Morici’s dead wrong, and he’s fallen prey to the “broken window fallacy,” which is something any good economist’s students learn to avoid in their first few weeks of an introductory course. People who commit the broken window fallacy make the mistake of thinking the economic activity after something is destroyed is new, net positive activity. When a rock is thrown through my window, money is spent to replace the window. The money ripples through the economy and employs other people. The activity has the appearance of stimulating growth when, of course, it’s just helping me get back to where I was before. I am worse off and out a few hundred dollars because of the broken window; the world is no better off. The same logic at the individual level extends to large disasters like Hurricane Sandy.

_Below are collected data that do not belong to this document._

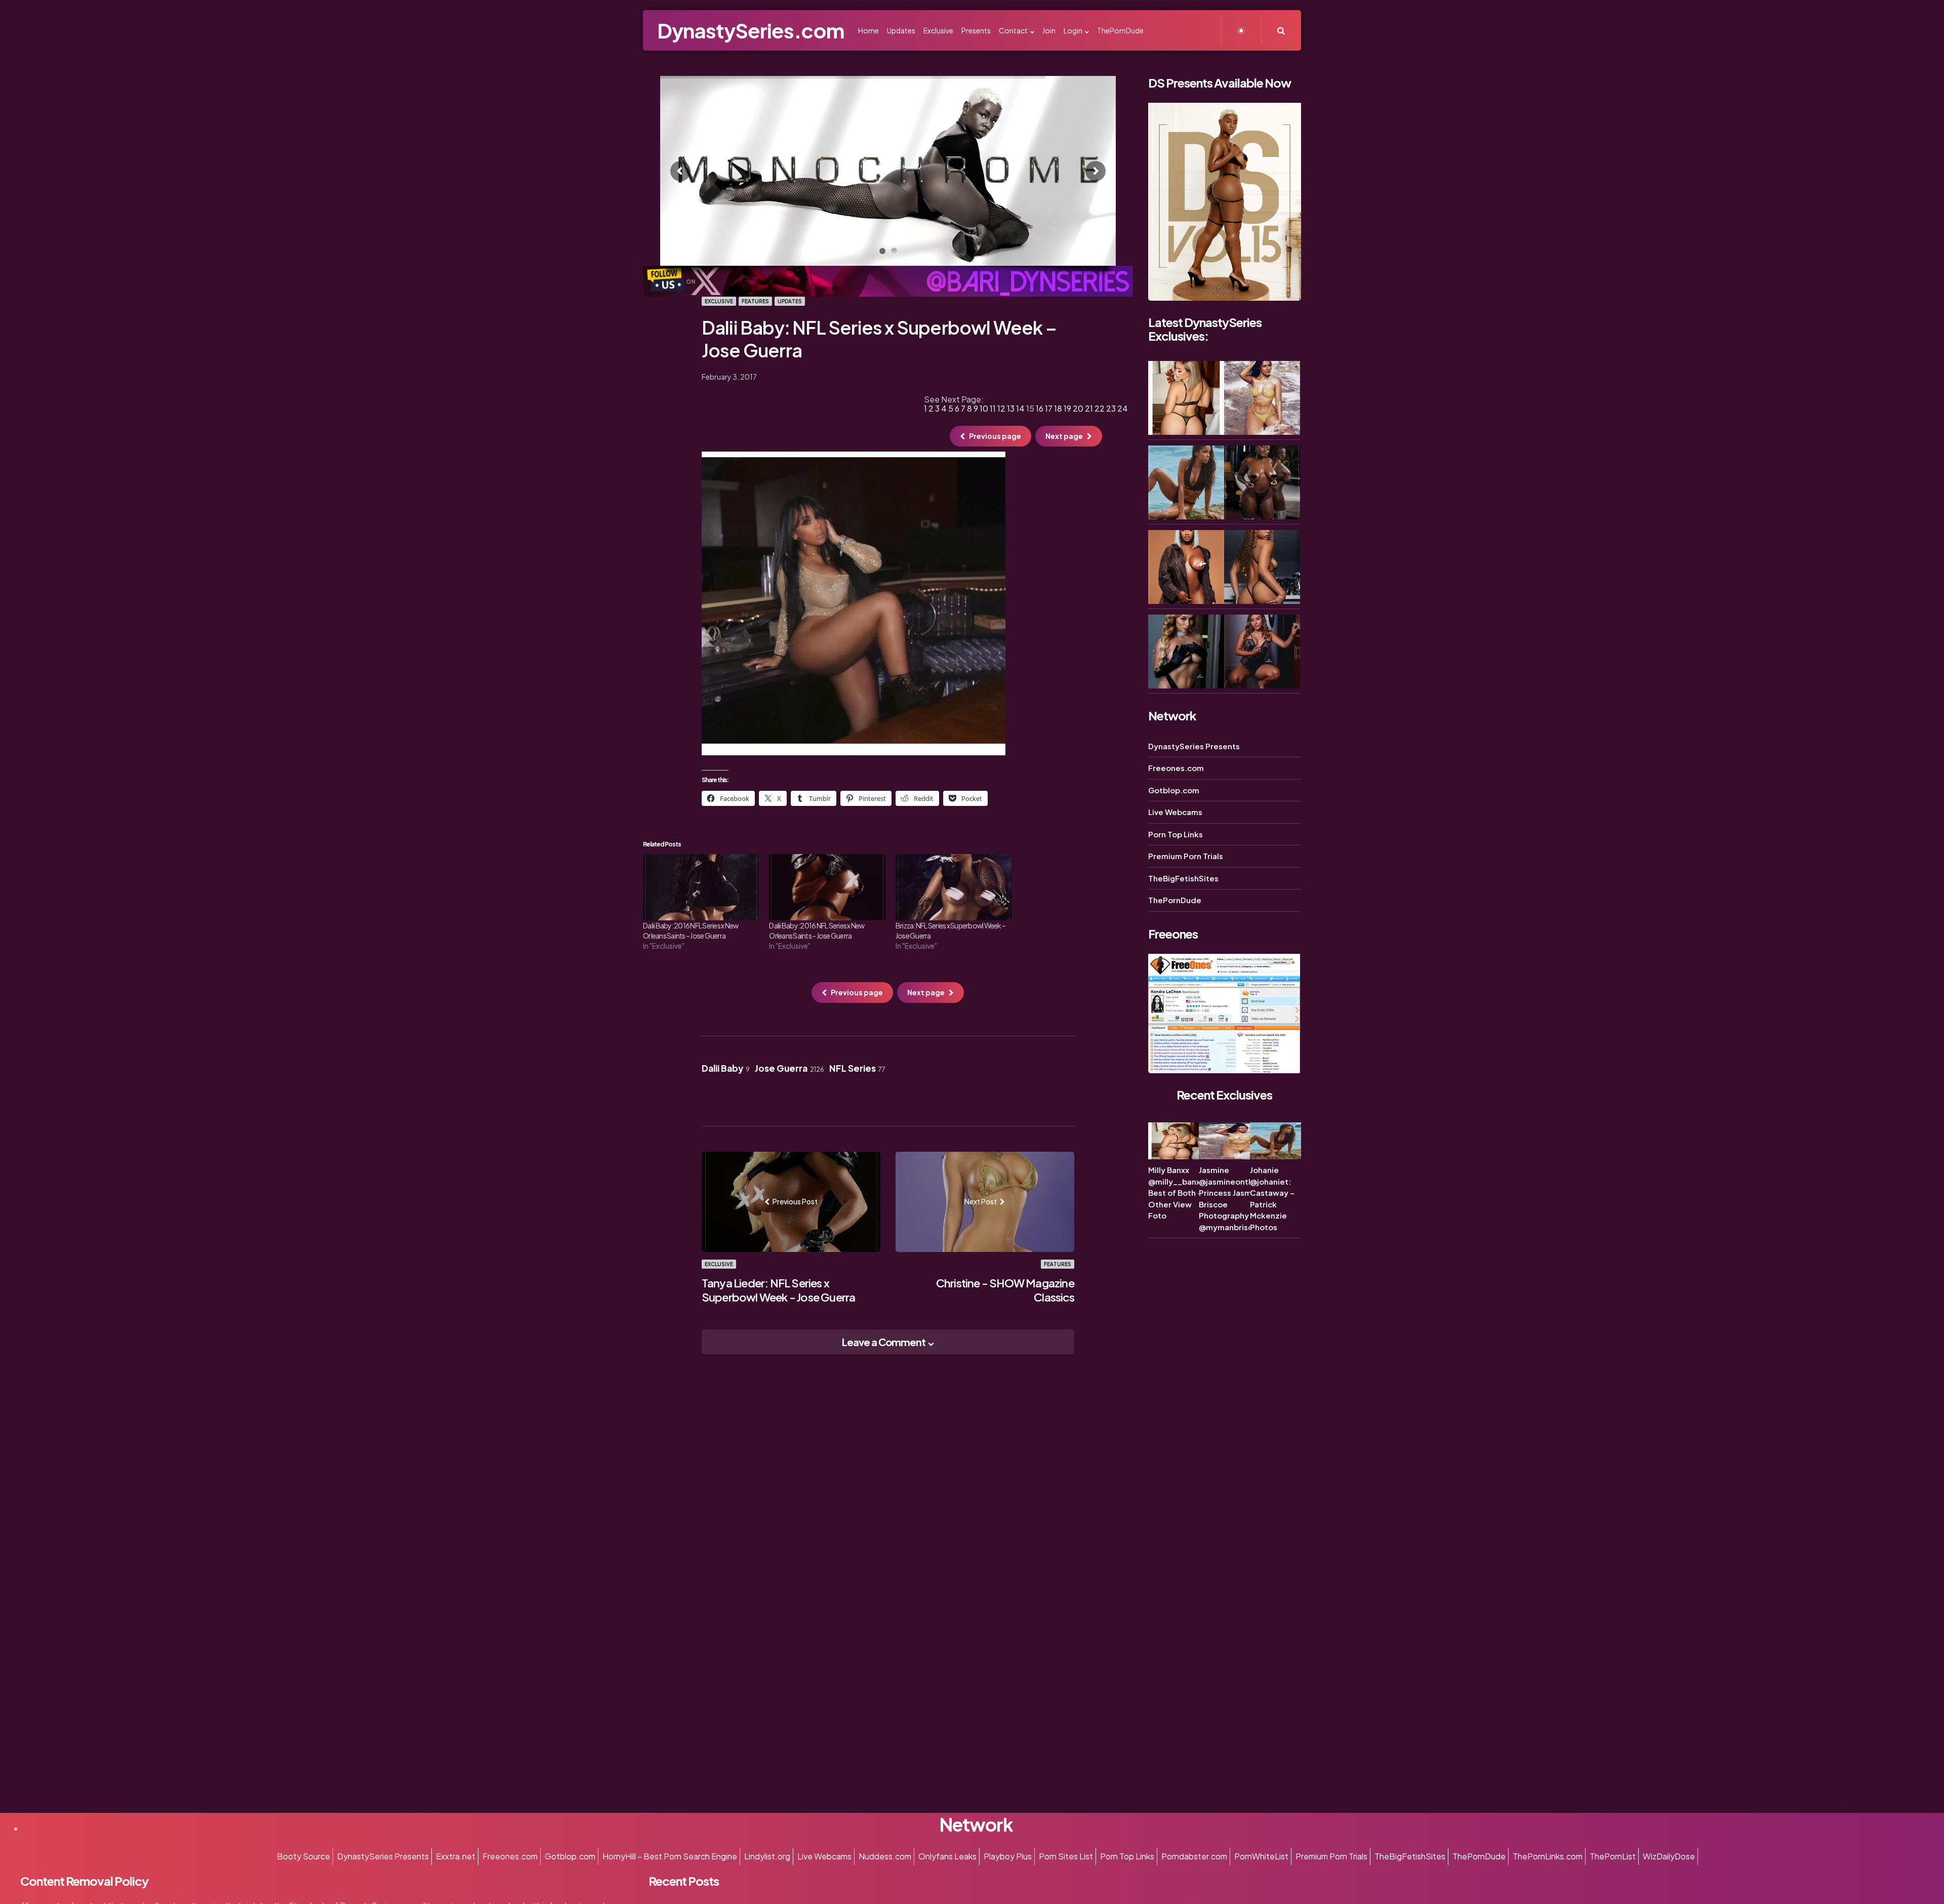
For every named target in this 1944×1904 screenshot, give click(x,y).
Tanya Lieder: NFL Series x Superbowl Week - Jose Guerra (779, 1290)
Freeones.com (1176, 768)
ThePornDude (1174, 900)
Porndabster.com (1194, 1856)
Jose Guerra (789, 1068)
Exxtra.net (455, 1856)
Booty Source (303, 1856)
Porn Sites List (1066, 1856)
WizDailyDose (1669, 1856)
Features (755, 301)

To Morici’s credit, he is not the first and won’t be the last person to commit the fallacy. The Nobel Prize winning economist, Paul Krugman, had the following to say after the September 11th terrorist attacks: “…the terror attack—like the original day of infamy, which brought an end to the Great Depression—could even do some economic good.” Ten years later, President Obama’a former director of the National Economic Council, Larry Summers, had this to say after the Japanese earthquake and tsunami of 2011: “[The earthquake and tsunami] may lead to some temporary increments ironically to GDP as a process of rebuilding takes place. In the wake of the earlier Kobe earthquake, Japan actually gained some economic strength.” Never mind the 6,000 people killed by the Kobe earthquake or the 30 killed so far by Sandy: If the data can somehow be squeezed to look like incomes have grown, then natural disasters—put all common sense and economic intuition to the side—must be a benefit.
The mistake people like Morici, Summers, and Krugman making is the following: they’re focusing on what Frederic Bastiat, a 19th century French economist who first introduced us to the broken window fallacy, calls the seen effects. Fixing a broken window or rebuilding after an earthquake creates a lot of employment and busy people. But, of course, all of their activity is to help us get back to normal again.

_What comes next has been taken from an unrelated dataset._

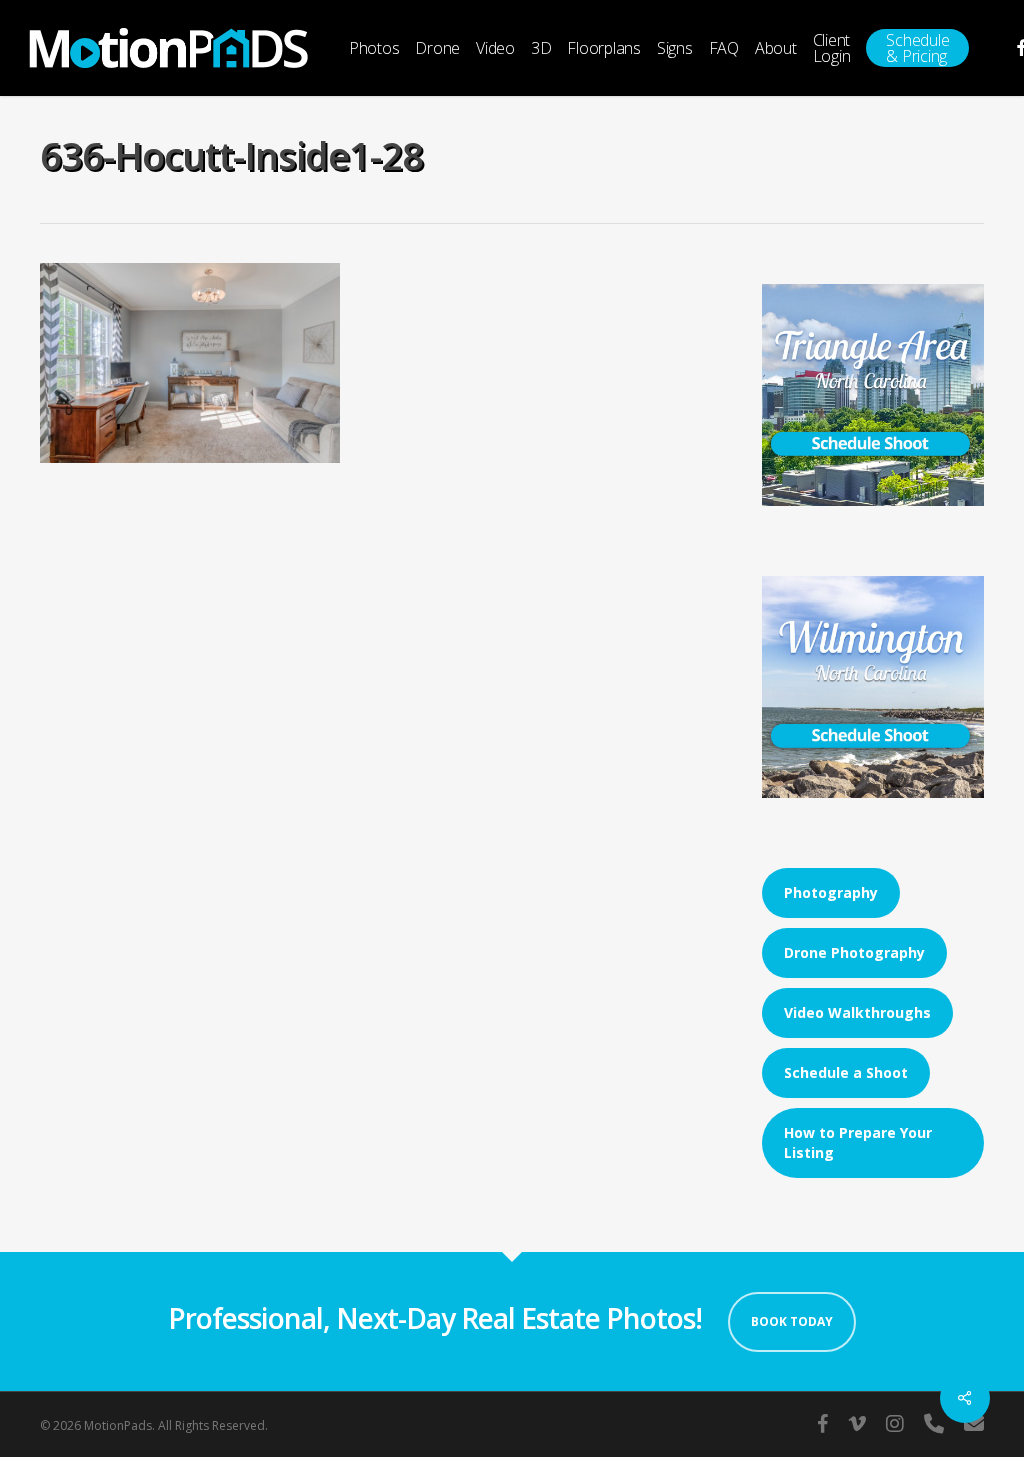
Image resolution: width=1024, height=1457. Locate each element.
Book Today (792, 1321)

What is not seen are the numerous exchanges and opportunities lost when a disaster occurs; had people not had part of their capital destroyed, more could have been produced, and we could all be a little better off. Whether it’s my $200 dollar window that gets replaced or $3.3 trillion of expenditures to recover from 09/11, spending to return to normal is not and never should be thought of as wealth-enhancing. Instead, such expenditures are helping us return to normal.
People without PhDs in Economics know disasters are bad. In fact, they are heart-breaking, tragic, and events we would never wish upon anyone. They make us worse overall, and economists saying otherwise are behaving like hacks, rather than conducting good economic analysis.
Scott Beaulier is Executive Director of the Manuel H. Johnson Center for Political Economy at Troy University.